(Stored records)
----

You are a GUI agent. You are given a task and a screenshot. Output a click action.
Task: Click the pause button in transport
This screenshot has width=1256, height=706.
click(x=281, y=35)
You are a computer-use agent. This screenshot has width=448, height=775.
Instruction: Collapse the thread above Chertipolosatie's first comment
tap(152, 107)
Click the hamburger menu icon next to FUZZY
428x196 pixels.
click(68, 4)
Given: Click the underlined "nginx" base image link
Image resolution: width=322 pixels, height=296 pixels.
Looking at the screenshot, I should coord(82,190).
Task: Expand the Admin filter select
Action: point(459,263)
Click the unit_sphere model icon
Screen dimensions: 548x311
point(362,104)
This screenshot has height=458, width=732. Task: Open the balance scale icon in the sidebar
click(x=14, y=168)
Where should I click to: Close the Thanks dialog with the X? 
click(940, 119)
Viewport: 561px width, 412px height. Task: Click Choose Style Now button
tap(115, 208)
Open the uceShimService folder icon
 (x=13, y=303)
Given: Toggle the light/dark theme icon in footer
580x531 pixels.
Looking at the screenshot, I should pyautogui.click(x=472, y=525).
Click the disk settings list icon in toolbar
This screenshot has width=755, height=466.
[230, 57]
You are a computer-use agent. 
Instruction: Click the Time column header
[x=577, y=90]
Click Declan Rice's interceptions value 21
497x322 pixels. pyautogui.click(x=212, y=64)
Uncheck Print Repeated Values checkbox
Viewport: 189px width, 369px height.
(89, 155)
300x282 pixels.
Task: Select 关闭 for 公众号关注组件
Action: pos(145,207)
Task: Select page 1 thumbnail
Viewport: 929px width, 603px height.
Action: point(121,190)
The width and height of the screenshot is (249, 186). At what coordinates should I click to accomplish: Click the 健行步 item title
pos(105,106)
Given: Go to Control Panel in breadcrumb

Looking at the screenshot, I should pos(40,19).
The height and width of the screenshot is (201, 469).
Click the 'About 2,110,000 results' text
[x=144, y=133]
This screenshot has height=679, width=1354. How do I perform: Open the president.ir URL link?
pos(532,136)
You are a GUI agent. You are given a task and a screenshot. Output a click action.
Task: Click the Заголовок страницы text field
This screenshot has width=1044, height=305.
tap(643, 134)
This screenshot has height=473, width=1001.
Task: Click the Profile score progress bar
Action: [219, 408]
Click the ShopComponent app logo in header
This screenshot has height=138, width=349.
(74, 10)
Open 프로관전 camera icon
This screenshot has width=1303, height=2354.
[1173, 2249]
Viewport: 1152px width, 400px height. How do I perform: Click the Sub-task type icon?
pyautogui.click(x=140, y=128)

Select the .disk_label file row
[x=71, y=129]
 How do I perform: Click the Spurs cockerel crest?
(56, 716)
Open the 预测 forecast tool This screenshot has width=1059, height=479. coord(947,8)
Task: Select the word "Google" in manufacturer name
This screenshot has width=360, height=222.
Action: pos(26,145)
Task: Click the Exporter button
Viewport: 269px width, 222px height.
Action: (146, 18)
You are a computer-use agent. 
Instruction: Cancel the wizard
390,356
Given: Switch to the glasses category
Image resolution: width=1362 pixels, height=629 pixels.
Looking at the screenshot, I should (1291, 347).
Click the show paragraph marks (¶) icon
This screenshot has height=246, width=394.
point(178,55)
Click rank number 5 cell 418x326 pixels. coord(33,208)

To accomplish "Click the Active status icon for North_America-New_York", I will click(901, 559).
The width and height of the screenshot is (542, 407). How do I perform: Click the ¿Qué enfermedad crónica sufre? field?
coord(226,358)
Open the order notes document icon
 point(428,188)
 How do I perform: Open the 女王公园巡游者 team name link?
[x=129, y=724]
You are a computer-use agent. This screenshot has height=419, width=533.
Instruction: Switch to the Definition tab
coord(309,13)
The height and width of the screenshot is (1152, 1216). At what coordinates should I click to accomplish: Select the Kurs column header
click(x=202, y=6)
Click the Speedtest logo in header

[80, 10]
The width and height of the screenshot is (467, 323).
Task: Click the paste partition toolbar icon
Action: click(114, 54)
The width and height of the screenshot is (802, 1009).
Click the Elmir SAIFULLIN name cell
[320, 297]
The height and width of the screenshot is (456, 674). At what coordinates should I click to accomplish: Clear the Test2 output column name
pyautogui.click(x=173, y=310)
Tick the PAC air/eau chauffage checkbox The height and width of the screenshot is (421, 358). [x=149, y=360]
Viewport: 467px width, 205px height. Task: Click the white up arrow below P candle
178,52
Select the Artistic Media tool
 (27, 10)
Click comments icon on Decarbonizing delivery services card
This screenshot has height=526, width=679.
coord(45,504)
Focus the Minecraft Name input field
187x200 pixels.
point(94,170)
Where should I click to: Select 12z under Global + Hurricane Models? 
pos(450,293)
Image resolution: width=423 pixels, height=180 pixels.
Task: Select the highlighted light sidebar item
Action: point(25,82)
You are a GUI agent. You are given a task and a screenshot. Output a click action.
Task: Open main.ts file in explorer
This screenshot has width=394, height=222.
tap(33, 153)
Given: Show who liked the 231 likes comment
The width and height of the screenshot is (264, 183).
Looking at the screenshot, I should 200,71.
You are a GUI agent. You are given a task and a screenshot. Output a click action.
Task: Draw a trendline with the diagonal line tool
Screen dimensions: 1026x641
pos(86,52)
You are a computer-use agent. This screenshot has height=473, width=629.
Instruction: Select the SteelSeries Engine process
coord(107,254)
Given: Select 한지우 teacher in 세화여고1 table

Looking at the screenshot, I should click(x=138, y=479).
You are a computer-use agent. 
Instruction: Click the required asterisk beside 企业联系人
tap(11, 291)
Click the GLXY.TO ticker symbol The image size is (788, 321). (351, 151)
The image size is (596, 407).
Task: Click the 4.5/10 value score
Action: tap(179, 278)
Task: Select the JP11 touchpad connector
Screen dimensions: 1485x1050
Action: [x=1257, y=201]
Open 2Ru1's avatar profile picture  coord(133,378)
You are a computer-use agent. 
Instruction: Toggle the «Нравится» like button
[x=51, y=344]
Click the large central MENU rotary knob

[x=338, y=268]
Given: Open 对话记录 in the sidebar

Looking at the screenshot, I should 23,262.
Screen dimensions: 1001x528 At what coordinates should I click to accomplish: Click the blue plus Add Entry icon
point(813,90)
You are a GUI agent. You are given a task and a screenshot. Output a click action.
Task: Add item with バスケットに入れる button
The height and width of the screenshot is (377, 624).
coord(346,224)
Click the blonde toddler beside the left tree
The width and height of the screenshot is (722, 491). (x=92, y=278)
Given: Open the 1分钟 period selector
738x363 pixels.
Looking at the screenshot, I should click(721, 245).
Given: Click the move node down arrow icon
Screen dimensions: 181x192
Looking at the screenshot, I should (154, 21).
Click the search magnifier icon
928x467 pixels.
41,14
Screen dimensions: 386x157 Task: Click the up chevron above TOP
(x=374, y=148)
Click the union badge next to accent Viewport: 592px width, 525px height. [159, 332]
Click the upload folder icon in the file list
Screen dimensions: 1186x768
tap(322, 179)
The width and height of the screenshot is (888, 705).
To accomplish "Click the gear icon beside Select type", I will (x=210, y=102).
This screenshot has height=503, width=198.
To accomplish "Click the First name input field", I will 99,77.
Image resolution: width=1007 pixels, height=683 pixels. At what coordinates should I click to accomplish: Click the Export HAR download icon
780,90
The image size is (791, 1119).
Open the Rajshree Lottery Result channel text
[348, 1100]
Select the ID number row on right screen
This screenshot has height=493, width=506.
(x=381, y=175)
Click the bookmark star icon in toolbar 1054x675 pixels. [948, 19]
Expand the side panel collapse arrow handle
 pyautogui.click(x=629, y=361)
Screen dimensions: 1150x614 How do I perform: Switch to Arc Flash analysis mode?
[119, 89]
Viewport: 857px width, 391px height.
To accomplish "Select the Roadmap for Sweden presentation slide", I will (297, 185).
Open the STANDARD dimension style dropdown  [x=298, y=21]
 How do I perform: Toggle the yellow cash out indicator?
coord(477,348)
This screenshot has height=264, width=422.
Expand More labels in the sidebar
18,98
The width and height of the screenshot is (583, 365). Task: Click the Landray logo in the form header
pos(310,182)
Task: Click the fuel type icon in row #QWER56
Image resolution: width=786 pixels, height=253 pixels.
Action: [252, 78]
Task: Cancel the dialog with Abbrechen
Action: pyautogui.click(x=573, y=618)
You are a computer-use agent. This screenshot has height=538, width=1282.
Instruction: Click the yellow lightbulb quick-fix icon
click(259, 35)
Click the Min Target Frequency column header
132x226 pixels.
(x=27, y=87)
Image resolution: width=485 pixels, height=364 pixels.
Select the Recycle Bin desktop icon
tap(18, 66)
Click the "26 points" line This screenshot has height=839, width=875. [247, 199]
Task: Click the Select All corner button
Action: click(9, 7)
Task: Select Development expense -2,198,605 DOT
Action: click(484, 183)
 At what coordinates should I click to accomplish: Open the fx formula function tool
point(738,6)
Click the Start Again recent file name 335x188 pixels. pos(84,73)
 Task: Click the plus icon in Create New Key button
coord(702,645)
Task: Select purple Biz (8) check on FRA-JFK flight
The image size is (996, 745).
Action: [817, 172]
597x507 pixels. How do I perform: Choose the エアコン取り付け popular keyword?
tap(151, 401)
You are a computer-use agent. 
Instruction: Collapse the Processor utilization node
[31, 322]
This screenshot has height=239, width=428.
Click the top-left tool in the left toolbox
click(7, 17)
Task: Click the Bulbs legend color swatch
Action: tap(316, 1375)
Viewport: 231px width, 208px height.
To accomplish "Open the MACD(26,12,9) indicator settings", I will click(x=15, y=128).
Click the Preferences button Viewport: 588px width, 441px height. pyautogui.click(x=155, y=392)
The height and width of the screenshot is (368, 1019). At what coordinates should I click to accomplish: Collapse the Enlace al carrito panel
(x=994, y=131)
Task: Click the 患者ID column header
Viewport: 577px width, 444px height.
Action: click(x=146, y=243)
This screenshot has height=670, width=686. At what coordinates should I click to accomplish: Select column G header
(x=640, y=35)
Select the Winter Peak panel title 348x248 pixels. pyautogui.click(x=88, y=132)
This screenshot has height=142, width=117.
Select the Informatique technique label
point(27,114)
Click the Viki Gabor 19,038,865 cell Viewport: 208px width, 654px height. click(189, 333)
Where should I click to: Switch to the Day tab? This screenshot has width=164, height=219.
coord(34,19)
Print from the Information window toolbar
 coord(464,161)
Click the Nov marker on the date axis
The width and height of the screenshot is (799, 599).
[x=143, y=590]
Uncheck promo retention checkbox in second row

----

▶ _What you have to do_
Restate the data word for word. Begin at its first line, end at the line that contains "Given: Click the underlined", and include both.

▶ _Answer to the exercise_
You are a GUI agent. You are given a task and a screenshot. Output a click action.
Task: Click the pause button in transport
This screenshot has width=1256, height=706.
click(x=281, y=35)
You are a computer-use agent. This screenshot has width=448, height=775.
Instruction: Collapse the thread above Chertipolosatie's first comment
tap(152, 107)
Click the hamburger menu icon next to FUZZY
428x196 pixels.
click(68, 4)
Given: Click the underlined "nginx" base image link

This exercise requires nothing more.